Could you output only the lines from the one containing "이니렌탈 (266, 642)" through the last line of the data, both included?

_AVAILABLE DATA_
::::::::::

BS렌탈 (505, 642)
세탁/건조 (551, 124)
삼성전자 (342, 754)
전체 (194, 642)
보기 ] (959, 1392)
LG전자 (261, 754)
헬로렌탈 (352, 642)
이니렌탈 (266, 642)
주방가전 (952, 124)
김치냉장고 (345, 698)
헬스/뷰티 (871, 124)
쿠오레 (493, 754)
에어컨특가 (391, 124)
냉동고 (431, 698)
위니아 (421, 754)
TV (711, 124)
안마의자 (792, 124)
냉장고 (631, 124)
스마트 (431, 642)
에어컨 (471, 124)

::::::::::

_WRITTEN REPLY_
이니렌탈 (266, 642)
주방가전 (952, 124)
김치냉장고 (345, 698)
헬스/뷰티 (871, 124)
쿠오레 (493, 754)
에어컨특가 (391, 124)
냉동고 (431, 698)
위니아 (421, 754)
TV (711, 124)
안마의자 (792, 124)
냉장고 (631, 124)
스마트 (431, 642)
에어컨 (471, 124)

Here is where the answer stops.